SEGURO DE VIDA EM GRUPO – ACIDENTE DE TRÂNSITO – MORTE DO SEGURADO VÍTIMA DE ATROPELAMENTO – RECUSA DA SEGURADORA AO PAGAMENTO DA INDENIZAÇÃO RECLAMADA PELA BENEFICIÁRIA – RECUSA INJUSTIFICADA – ESTADO DE EMBRIAGUEZ DO SEGURADO NÃO PROVADO NOS AUTOS – FATO QUE, POR SI SÓ, NÃO RETIRARIA O DIREITO À INDENIZAÇÃO – AUSÊNCIA DE PROVA DE QUE A EVENTUAL EMBRIAGUEZ DO SEGURADO FOI A CAUSA DETERMINANTE DO ACIDENTE – AGRAVAMENTO DO RISCO NÃO DEMONSTRADO – ÔNUS DA PROVA, ADEMAIS, QUE INCUMBIA À RÉ, NOS TERMOS DO ART. 333, INCISO II DO CPC – INDENIZAÇÃO DEVIDA – PRECEDENTES DO STJ ADEQUAÇÃO DO VALOR DA INDENIZAÇÃO ÀS CONDIÇÕES DA APÓLICE – REDUÇÃO – SENTENÇA REFORMADA EM PARTE. – Recurso provido em parte.” (TJSP – Ap. Cível nº 0022178-57.2010.8.26.0562, rel. Des. Edgard Rosa, j. em 26/09/2012)

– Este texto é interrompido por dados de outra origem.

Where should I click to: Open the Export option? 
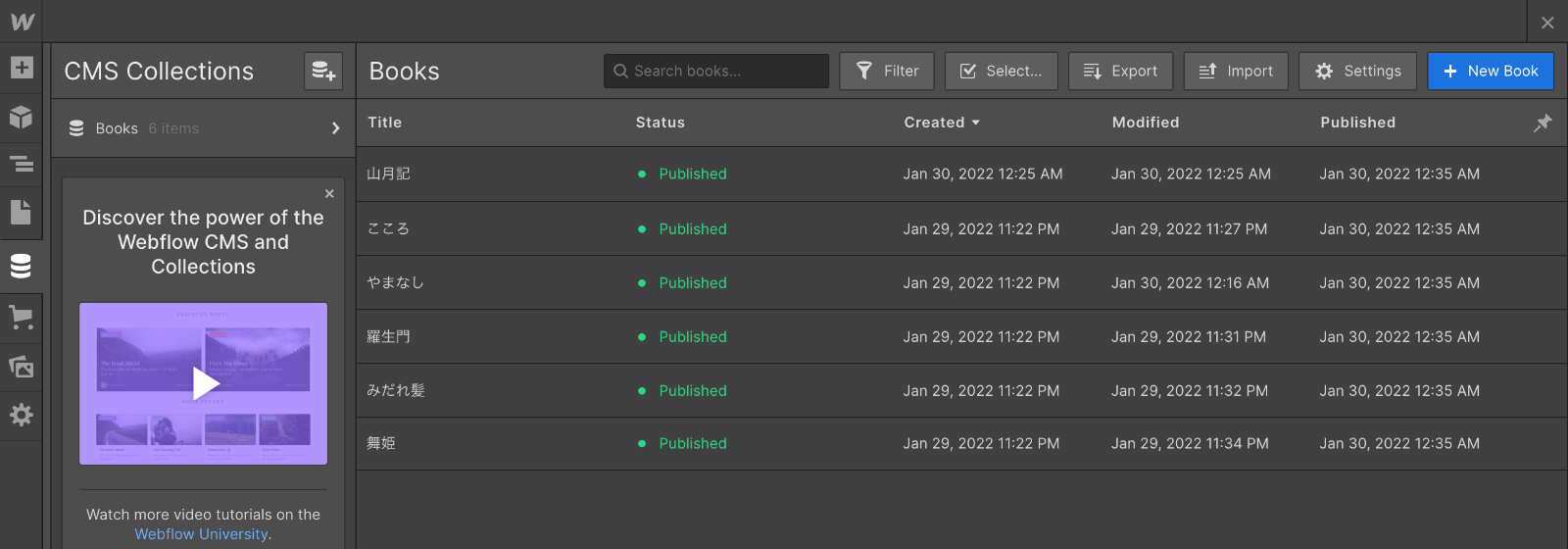tap(1120, 72)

Nesse contexto, é possível equiparar a questão aos casos de suicídio, em que somente será excluída a cobertura se for comprovada a premeditação. De tal sorte, também seria imprescindível a comprovação de que a embriaguez foi o fator determinante para o sinistro para, dessa forma, resultar na exclusão de cobertura.

Entretanto, o tema ainda é controverso, pois existem julgados que admitem que o simples fato de estar o segurado embriagado no momento do sinistro já bastaria para configurar agravamento de risco e, consequentemente, existir a condição para perda da cobertura securitária. Isso porque, caberia ao segurado abster-se de condutas perigosas, como, por exemplo, a de “beber e dirigir”.

Portanto, é importante analisar as peculiaridades de cada caso para concluir pela recusa ou não da indenização securitária, pois, a tendência de nossos tribunais é exigir a prova do nexo de causalidade entre a embriaguez e o sinistro para que se possa configurar a perda de cobertura.

Cirlene Silva Siqueira é titular do escritório Silva Siqueira Advocacia. Profissional do setor de seguros há 20 anos, atuou no escritório Prado Saraiva Advogados Associados e foi consultora independente na área da indústria no Chile, nos últimos cinco anos. Atualmente, é assessora da Associação Paulista dos Técnicos de Seguro (APTS) e membro da Associação Internacional de Direito do Seguro (AIDA).